Arya diam sejenak. Kepalanya penuh dengan segala sesuatu yang tak dapat dicerna oleh otaknya.

Apapun yang dikatakan Pak Aga tetap mustahil rasanya. Mereka bisa memikirkan karyawan mereka tapi tak bisa memikirkan perasaan anak-anaknya. Arya tau perkara karyawan itu hanya alibi untuk pemuas nafsu menjaga nama baik perusahaan mereka saja.

"Apa yang Pak Aga katakan itu benar, Nak. Tak ada siapapun yang akan di rugikan disini." Timpal Papa.

Bukannya membuat Arya tenang, kata-kata Papa malah semakin membuat Arya geram.

"Arya tak mau. Arya ingin memilih hidup Arya sendiri bukan menjadi boneka Papa atau siapapun." tegas Arya.
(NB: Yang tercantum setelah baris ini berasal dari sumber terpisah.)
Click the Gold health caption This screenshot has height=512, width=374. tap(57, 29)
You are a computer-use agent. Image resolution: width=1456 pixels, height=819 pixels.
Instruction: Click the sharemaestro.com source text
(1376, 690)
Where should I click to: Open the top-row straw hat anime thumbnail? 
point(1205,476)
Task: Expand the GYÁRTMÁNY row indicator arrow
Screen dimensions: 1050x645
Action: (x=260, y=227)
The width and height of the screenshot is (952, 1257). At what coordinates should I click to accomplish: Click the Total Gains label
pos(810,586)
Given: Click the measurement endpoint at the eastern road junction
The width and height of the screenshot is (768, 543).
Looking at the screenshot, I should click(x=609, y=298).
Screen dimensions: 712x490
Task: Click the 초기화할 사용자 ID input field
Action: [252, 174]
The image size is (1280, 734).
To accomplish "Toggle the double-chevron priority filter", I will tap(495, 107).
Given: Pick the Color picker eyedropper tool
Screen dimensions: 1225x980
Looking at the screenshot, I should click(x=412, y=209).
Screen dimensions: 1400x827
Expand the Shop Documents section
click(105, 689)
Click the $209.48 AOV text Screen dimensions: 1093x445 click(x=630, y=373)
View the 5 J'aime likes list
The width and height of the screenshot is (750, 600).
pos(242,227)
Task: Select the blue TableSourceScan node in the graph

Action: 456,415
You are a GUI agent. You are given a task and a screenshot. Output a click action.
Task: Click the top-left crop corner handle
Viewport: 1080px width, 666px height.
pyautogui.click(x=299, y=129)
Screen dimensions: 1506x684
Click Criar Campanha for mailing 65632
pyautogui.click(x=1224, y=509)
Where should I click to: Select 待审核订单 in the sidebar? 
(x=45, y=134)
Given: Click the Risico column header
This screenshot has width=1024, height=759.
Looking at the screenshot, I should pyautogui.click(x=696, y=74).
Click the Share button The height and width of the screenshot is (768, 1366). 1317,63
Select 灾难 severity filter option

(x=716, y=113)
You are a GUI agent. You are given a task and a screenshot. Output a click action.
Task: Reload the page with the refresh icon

Arya sudah pusing sekali, rasanya ia mual jika harus berlama-lama disini. Maka ia pun putuskan untuk beranjak lalu pergi naik ke kamarnya tanpa berpamitan.

Papa mendesah "Percuma kamu mau melawan seperti apa Arya, tetap tidak akan merubah apapun." seru Papa dari kejauhan.

***

Raya Juga Hamil

20 panggilan tak terjawab. 15 panggilan video call terabaikan.

Semua dari Raya.

Semalam saat Arya masuk kamar, ia membanting smartphone miliknya hingga mati. Lalu tertidur dalam tangisan tanpa suara. Laki-laki kaku ini tanpa sadar menangisi nasib yang tak baik padanya.

Paginya saat bangun ia tersadar untuk menghubungi Raya. Pasti dia sudah tau keadaan ini sekarang.

Arya memungut smartphone miliknya, ia lihat hanya mati saja tanpa ada kerusakan berarti. Untunglah tidak pecah hanya lecet sedikit. Ia lantas menyalakannya dan tambah bersyukurlah dia ternyata masih berfungsi.

Arya buru-buru langsung menelpon Raya.

Tak berapa lama telpon itu di angkat dengan suara serak di ujung sana.

"Ay.." sapa Arya. Lalu hening.

"Kamu ga apa-apa kan, Ay?" Tanya Arya pelan. Lalu di jawab dengan isak tangis Raya.

Arya yang khawatir langsung mengalihkan telponnya menjadi video call. Saat Raya mengangkatnya tampak wajah Raya yang sembab. Matanya bengkak. Sakit hati Arya melihat keadaan Raya yang seperti itu.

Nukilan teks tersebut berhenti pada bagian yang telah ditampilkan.